Johnny's rules of dog training.......

1) Be smarter than what you are working with.

2) Train at the dog's pace. *

3) If it ain't working, change it.

4) Don't let what you know overcome common sense.

5) Have FUN!

* By this I mean don't keep working at a stage or on a behavior once the dog has it. Some people will grind a que into the ground. Once the dog has it, move on and come back to it. I have seen a lot of clever dogs wash out or become a problem in group classes. Because they learn and get things faster than the pack. Which is why I hate group classes. I talented trainer can work around this. Which is the reason when I run a group class, I run mine very different than most folks.


----------



## jiml (Jun 19, 2008)

Be smarter than what you are working with>>


so that is my problem

really i believe the hardest part of dog training is patience. it is what separates nearly every level of dog trainer regardless of technique. getting the info to me hasd always been the easy part, in fact most of it is common sense.


----------



## wvasko (Dec 15, 2007)

jiml said:


> Be smarter than what you are working with>>
> 
> 
> so that is my problem
> ...


Geeze, that's most of our problems. Wait till you get older and the Alzheimers kicks in, it's hard to remember all those dog names.


----------



## JohnnyBandit (Sep 19, 2008)

wvasko said:


> Geeze, that's most of our problems. Wait till you get older and the Alzheimers kicks in, it's hard to remember all those dog names.


You know the brain is going when you call out names of dogs that have not been around in years. It is usually when you are worked up about something. I have gotten to where I say my dogs names very little. 

For a while I think Merlin though his name was Bandi! Bu! Do! who the hell are you! Merlin!


----------



## wvasko (Dec 15, 2007)

> I have gotten to where I say my dogs names very little.


Whoa now that's scary, actually if I'm into a dog's training (30 to 45 day course depending on each dog) within 2 weeks the voice is less and less for anything because I like hand signals and just use name on a recall.
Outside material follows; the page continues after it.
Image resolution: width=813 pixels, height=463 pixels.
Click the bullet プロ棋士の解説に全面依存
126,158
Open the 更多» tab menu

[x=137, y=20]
I use to have an arm signal for recall but dropped it because it's kinda useless if dog is just out doing duty and not facing you etc. Verbal made more sense. It did look good on DVD though.


----------



## winniec777 (Apr 20, 2008)

Marsh Muppet said:


> There is a continuum on which exist aversive stimuli that are sufficient to create avoidance without inflicting pain. I had a co-worker who thought it was the height of comic genius to emit noxious farts in confined spaces. This habit was neither fear-inducing nor painful, but I learned to avoid his company.





Shaina said:


> Here's a fix to all our problems. May peace and training success rain upon us all.
> 
> 
> 
> ...


I have learned much from this thread. (1) next dog I get, make sure to ask for the damn remote before heading for home and (2) farts can be an important learning tool. Who knew?!


----------



## KBLover (Sep 9, 2008)

Marsh Muppet said:


> As to the fear thing, I've seen no evidence that most dogs even remember one-off events. A dog who gets smacked by a car is not likely to be more circumspect about running across the road in the future.
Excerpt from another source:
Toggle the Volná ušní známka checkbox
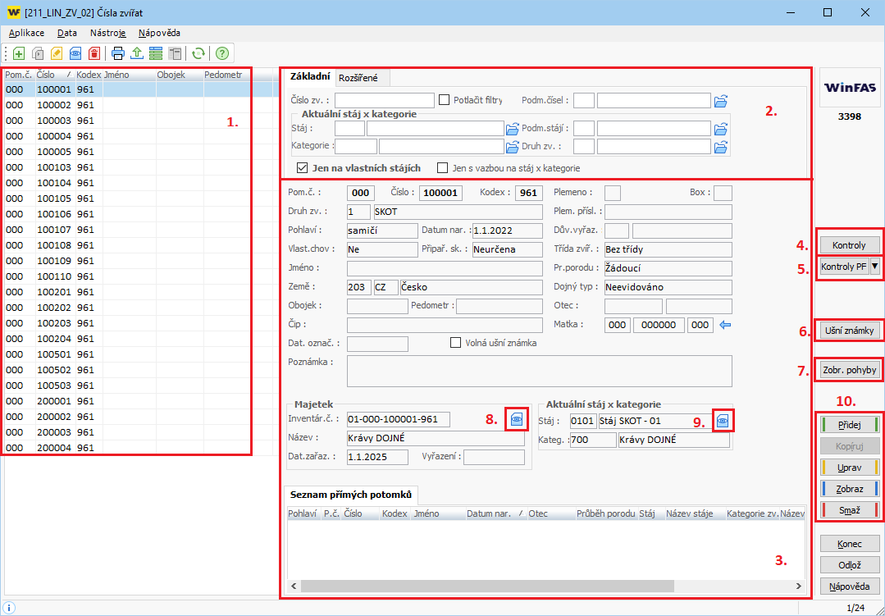The image size is (885, 616). (455, 343)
He might fear cars in general, though, which to me (having dealt with Wally's fearful nature) is near enough.

I know that would be the case with Wally (assuming he didn't die considering he's only 12 lbs vs tons of car). Even now that he's way more stable, something like that happen to him - he'll remember it, what it was, and where it happened. Let alone back when he was much more unstable.



TxRider said:


> A trainer using nothing but R+ (which I don't believe exist in reality), is using 100% of one way of learning, but the brain is adapted specifically to learn from them all for very good reasons that have helped animals survive and adapt. Nature provides a whole heck of a lot of the total range of learning theory, why should I handicap myself?


Just because nature might want to use P+ on my soft dog, doesn't mean I should.

R+/P- make Wally work to solve problems and allow us to work together. P+ would have him giving me nothing but calming signals. R- would likely do the same thing. So regardless of all the programs nature might have put in his brain, the ones I can use effectively is R+ and P-. 

Appeasement/calming signals are programmed in by nature. I just don't see them as being effective if I'm trying to shape a behavior, so triggering them would be counter-productive.


----------



## Cracker (May 25, 2009)

I know many many many (did I say many?) Good positive trainers and not one uses R+ exclusively nor claims to do so. Because anyone who understands the science of OC understands that it is physically impossible to not be using P- at some point, whether overtly or inadvertently. Anyone who claims to be 100 percent R+ doesn't know what they are talking about and could therefore be considered inferior trainers..there are many of these, as there are in any of the other types of training methods.

I consider myself an R+ trainer because behaviours are taught and reinforced with rewards, not R- and not P+ to the very best of my ability. But P- is built in. Witholding a click while shaping, using NRM's, turning your back on a jumper etc are all P-. Using social pressure to work on back ups etc could be considered P+ AND R-. Good positive trainers KNOW this, and choose to use R+ as much as possible. But we all know pure R+ doesn't exist and cannot be accomplished. Calling myself a positive trainer, does not imply I only use the one quad and it should be unecessary to have to explain that in every discussion between traditional trainers and positive trainers.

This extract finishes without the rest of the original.